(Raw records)
____

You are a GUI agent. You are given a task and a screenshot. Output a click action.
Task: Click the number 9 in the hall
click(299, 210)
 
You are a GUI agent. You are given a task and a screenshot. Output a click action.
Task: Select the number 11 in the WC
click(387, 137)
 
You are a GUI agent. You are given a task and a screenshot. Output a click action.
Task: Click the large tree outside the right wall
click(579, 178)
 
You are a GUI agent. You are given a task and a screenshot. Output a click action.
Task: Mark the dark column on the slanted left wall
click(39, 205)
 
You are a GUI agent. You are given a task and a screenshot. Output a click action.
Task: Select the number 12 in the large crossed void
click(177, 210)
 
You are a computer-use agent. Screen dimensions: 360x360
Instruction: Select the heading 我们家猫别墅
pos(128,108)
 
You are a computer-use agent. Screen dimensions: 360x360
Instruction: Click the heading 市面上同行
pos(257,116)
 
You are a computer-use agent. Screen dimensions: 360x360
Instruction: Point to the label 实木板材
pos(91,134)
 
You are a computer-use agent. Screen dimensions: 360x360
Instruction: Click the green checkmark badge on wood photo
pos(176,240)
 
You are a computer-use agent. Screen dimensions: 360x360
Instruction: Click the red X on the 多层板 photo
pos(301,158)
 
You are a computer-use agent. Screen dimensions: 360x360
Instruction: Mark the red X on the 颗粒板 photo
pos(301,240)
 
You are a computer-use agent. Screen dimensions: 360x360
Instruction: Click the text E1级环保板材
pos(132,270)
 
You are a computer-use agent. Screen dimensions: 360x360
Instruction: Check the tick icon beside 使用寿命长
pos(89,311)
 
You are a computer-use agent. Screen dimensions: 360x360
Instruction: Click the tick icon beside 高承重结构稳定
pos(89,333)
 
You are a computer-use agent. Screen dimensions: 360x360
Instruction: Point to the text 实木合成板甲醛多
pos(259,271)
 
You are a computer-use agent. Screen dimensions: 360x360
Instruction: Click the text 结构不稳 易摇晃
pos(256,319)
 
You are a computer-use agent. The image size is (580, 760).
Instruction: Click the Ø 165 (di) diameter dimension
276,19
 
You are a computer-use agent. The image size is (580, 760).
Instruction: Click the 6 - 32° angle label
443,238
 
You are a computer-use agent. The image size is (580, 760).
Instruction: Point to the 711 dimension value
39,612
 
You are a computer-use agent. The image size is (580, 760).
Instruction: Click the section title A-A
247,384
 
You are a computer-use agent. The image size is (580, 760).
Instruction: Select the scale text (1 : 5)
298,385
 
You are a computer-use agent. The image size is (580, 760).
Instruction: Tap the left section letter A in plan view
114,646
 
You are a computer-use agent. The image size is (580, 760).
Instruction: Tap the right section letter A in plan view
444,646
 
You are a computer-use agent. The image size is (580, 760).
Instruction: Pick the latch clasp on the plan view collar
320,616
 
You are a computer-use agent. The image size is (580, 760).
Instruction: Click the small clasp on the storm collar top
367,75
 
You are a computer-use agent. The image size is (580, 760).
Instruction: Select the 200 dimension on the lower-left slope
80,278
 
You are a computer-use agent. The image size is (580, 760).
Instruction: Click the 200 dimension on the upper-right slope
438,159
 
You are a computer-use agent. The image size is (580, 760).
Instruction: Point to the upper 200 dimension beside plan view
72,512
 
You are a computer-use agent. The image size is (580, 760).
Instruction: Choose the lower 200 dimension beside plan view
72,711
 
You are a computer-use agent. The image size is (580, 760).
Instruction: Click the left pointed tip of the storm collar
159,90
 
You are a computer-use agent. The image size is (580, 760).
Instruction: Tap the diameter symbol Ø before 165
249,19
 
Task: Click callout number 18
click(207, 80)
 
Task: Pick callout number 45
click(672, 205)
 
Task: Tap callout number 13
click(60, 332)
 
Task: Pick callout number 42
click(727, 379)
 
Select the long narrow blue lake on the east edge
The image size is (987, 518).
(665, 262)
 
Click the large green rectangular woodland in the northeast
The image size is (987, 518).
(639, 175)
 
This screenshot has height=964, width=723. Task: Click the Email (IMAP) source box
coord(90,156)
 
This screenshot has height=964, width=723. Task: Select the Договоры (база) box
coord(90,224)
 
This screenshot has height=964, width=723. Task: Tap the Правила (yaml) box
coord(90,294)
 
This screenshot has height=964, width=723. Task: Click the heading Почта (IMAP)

____

Please list each line from the rows above that contains the string "IMAP".

This screenshot has height=964, width=723. Task: Click the Email (IMAP) source box
This screenshot has height=964, width=723. Task: Click the heading Почта (IMAP)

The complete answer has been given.